BSkyB has recognised the need to apply the agile software development methodology to the way it runs BI initiatives. Rather than take months to deliver a data warehouse for the business, Marco says it is now possible to start seeing benefits of a data warehouse within four weeks, and the project can be completed in 12.

So how does it work? "We bypass the analysis phase and ask the business what is the first big win," says Marco. For instance, the BI team delivered a margin analysis report using a Netezza data warehouse appliance for a Sky's new Voice service, within four weeks.

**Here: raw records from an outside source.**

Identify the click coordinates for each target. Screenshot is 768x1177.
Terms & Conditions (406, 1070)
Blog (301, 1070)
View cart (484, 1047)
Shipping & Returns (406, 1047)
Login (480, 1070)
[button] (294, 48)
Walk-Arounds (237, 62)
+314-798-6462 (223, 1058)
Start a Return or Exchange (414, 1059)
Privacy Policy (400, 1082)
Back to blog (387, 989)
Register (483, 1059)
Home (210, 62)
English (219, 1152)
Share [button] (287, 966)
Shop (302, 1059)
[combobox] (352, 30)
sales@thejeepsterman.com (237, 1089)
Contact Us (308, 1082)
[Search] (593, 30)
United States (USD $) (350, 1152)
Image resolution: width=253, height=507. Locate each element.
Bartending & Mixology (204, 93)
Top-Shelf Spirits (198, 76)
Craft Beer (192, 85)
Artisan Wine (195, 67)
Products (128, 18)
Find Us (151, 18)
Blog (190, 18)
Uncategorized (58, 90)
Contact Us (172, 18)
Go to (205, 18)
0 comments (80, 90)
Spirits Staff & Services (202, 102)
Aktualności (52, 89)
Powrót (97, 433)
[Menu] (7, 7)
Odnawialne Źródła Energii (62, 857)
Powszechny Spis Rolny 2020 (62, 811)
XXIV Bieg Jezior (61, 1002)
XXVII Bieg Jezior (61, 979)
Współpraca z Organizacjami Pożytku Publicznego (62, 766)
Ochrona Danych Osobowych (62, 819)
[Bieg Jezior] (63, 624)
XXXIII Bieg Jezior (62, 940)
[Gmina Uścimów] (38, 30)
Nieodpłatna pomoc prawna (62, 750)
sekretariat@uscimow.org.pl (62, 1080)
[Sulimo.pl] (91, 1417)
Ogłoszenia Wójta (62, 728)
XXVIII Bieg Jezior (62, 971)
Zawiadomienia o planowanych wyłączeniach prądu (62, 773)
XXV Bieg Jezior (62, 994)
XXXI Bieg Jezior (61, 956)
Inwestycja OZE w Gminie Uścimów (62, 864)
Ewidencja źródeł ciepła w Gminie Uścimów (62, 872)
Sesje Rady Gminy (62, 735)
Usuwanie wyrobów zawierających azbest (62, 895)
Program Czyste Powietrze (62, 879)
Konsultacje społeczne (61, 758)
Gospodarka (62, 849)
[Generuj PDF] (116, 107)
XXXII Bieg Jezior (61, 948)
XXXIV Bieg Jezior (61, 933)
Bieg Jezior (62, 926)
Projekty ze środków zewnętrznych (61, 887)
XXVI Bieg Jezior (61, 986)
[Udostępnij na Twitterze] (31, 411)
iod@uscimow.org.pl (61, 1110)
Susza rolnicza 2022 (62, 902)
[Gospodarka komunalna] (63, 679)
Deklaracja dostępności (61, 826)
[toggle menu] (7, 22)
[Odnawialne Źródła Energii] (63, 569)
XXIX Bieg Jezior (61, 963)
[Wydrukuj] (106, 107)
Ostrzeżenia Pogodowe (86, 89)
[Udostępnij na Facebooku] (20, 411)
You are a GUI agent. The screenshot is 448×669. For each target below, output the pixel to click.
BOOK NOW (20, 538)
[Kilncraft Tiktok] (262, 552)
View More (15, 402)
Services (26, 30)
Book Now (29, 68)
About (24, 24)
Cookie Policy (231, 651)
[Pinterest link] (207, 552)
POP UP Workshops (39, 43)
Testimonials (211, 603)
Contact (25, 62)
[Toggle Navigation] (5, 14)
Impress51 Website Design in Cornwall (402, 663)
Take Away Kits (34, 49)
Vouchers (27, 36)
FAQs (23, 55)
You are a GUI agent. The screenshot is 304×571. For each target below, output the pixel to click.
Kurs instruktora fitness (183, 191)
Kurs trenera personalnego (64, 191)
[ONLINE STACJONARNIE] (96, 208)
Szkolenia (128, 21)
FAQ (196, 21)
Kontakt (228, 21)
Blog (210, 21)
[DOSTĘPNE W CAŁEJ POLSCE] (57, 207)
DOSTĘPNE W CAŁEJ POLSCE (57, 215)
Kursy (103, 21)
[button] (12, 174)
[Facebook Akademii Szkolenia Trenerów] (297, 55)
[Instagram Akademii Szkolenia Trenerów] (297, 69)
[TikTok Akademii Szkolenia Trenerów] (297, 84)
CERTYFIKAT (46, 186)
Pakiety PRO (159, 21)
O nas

Agile means software development is fast, and therefore cheaper than traditional approaches, which involves more man-hours. As such, BSkyB can try new ideas without incurring huge IT costs. Marco says, "It costs far less to develop the code so I don't mind burning it." IT analysts work in Microsoft Excel. The Excel model is converted through a meta data layer built by BI specialist Sean Kelly Associates, into database queries.

In fact, by using Netezza, BSkyB has been able to focus on development, rather than database and storage management.

This is because Netezza, which was acquired by IBM this month, is a pre-integrated data warehouse appliance with built-in storage, optimised for high performance. It is designed to work out of the box.

"Since Netezza is simple to use, it doesn't require database administrators. The Netezza system is self-managing and I don't need to worry about storage management." As storage grows, BSkyB only needs to add an extra Netezza box.